Hereditary non‐polyposis colorectal cancer (HNPCC) is a dominantly inherited syndrome linked to DNA‐mismatch‐repair (MMR) gene defects, which also account for microsatellite instability (MSI) in tumour tissues. Diagnosis is based mainly on family history, according to widely accepted criteria (Amsterdam Criteria: AC). Aim of this work was to assess MSI in colorectal‐cancer patients with suspected genetic predisposition, and to verify whether MSI represents a tool to manage MMR gene (hMSH2 and hMLH1) mutation analysis. We investigated 13 microsatellites (including the 5 NCI/ICG‐HNPCC markers) in 45 patients with suspected hereditary predisposition (including 16 subjects from HNPCC families fulfilling the AC).

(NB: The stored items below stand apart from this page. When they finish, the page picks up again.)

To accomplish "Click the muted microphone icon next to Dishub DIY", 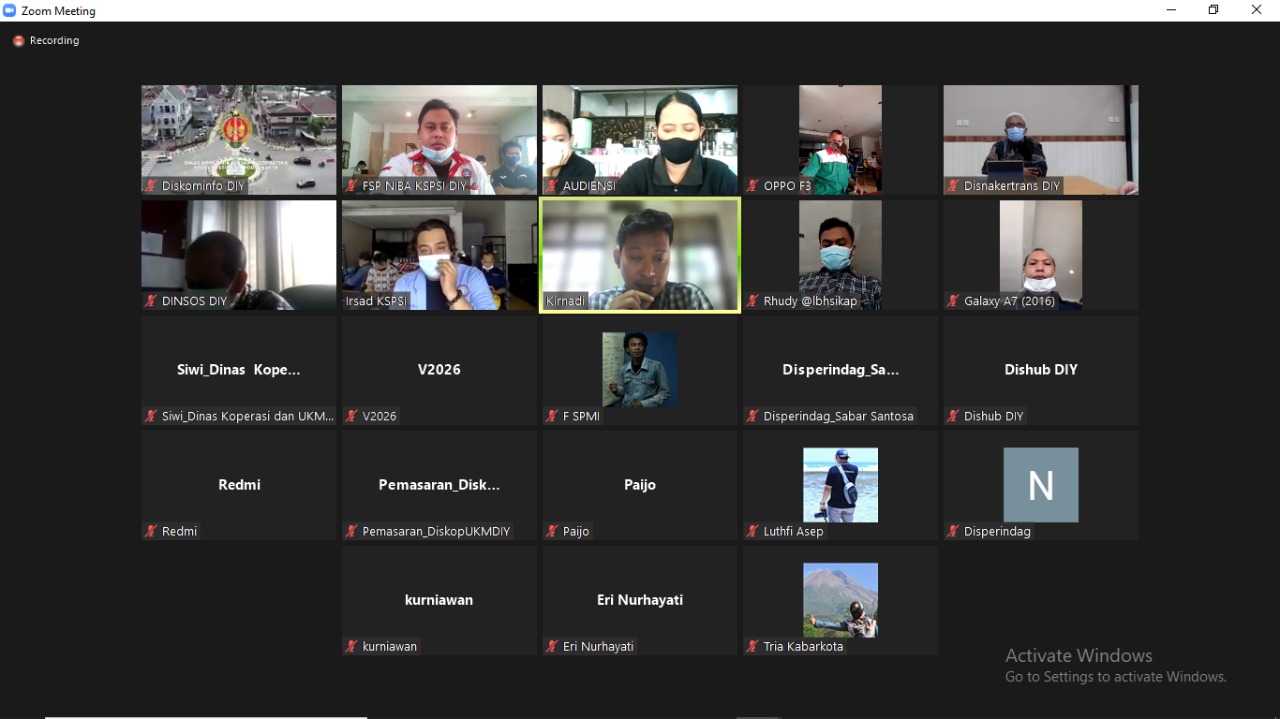I will (x=953, y=416).
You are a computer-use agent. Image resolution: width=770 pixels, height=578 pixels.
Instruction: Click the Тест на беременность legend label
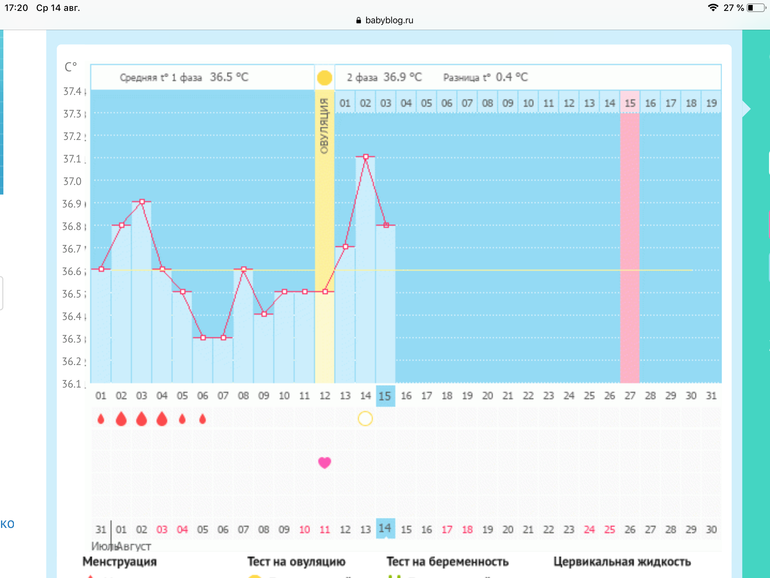coord(447,562)
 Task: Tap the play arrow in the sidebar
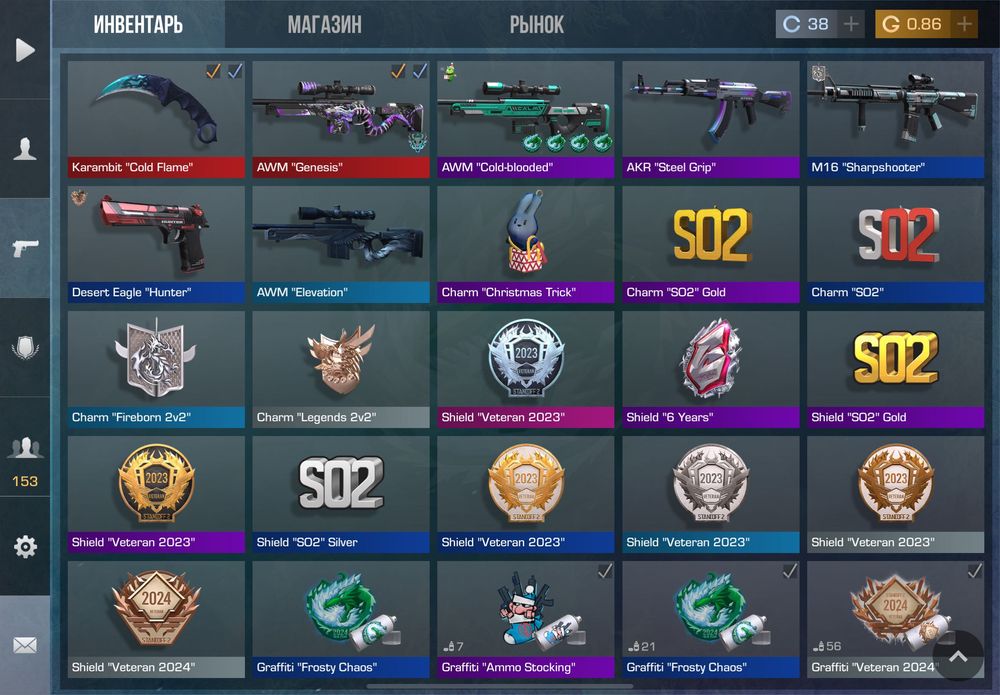[25, 50]
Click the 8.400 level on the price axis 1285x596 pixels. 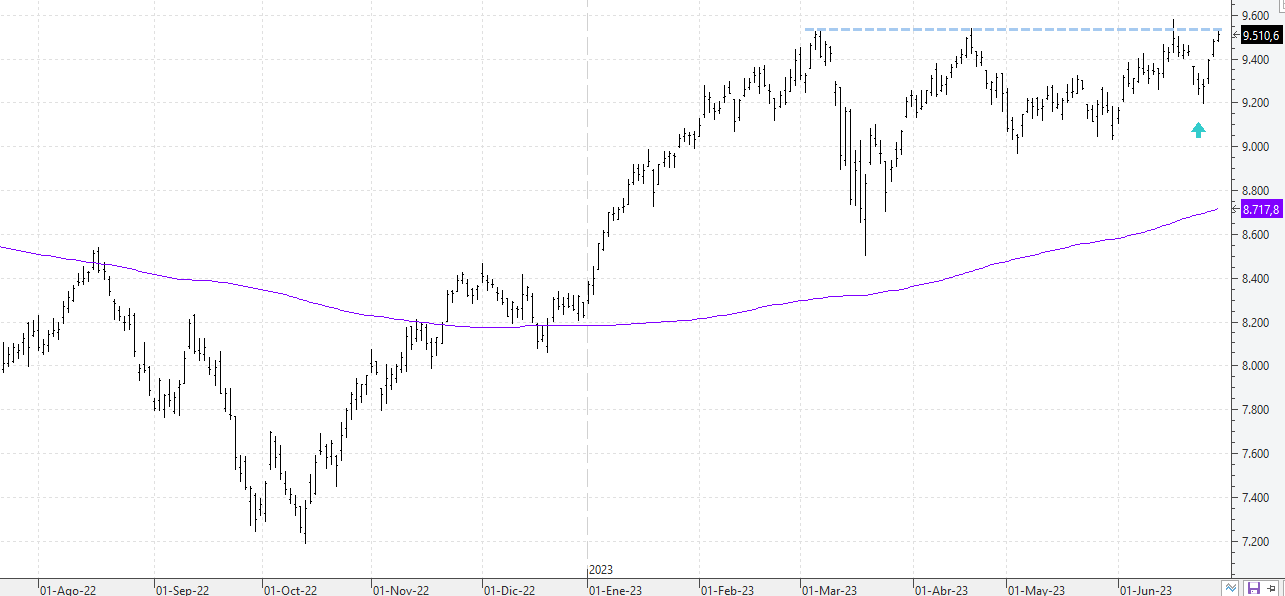coord(1256,279)
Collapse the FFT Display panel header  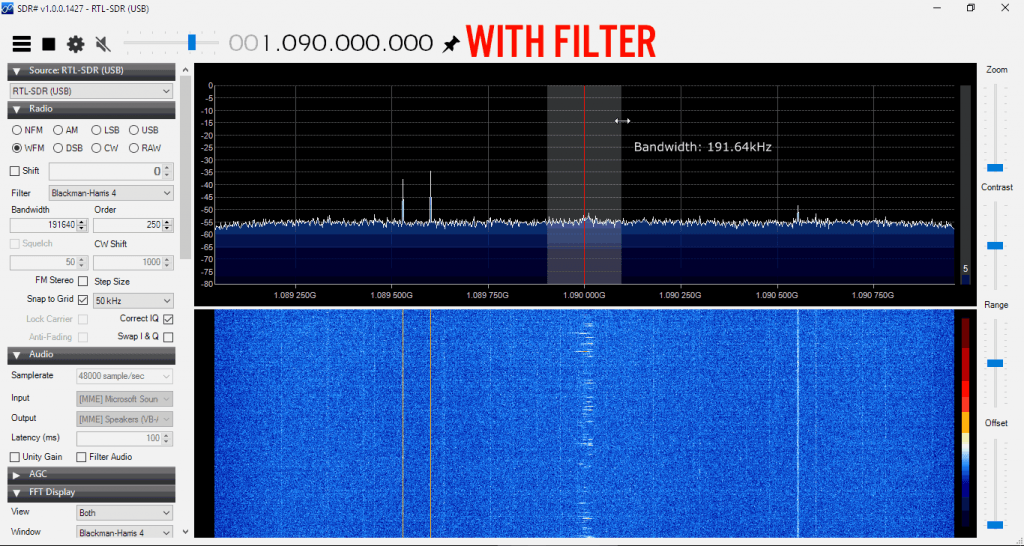(17, 492)
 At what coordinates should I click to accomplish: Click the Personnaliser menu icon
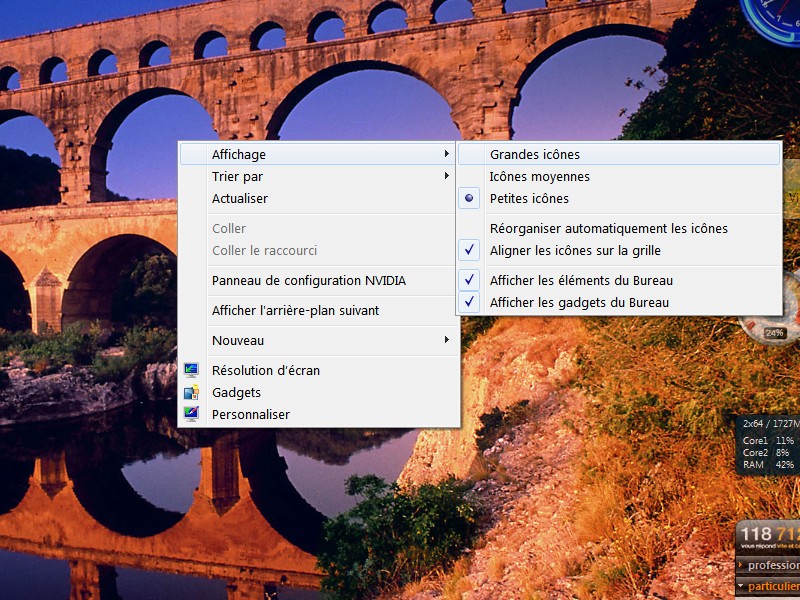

We found MSI‐H (high frequency of instability, i.e., in ≥30% of the markers) in 85% of the HNPCC patients and in 16% of the non‐HNPCC subjects. The 5 NCI/ICG‐HNPCC microsatellites proved to be the most effective in detecting MSI, being mononucleotide repeats the most unstable markers. We investigated the association between hMSH2‐ and hMLH1 gene mutations and MSI. Our results indicate that AC are highly predictive both of tumour instability and of MMR‐gene mutations. Therefore, as the most likely mutation carriers, HNPCC subjects might be directly analyzed for gene mutations, while to test for MSI in selected non‐HNPCC patients and to further investigate MMR genes in MSI‐H cases, appears to be a cost‐effective way to identify subjects, other than those from kindred fulfilling AC, who might benefit from genetic testing. Int. J. Cancer (Pred. Oncol.) 89:87–91, 2000.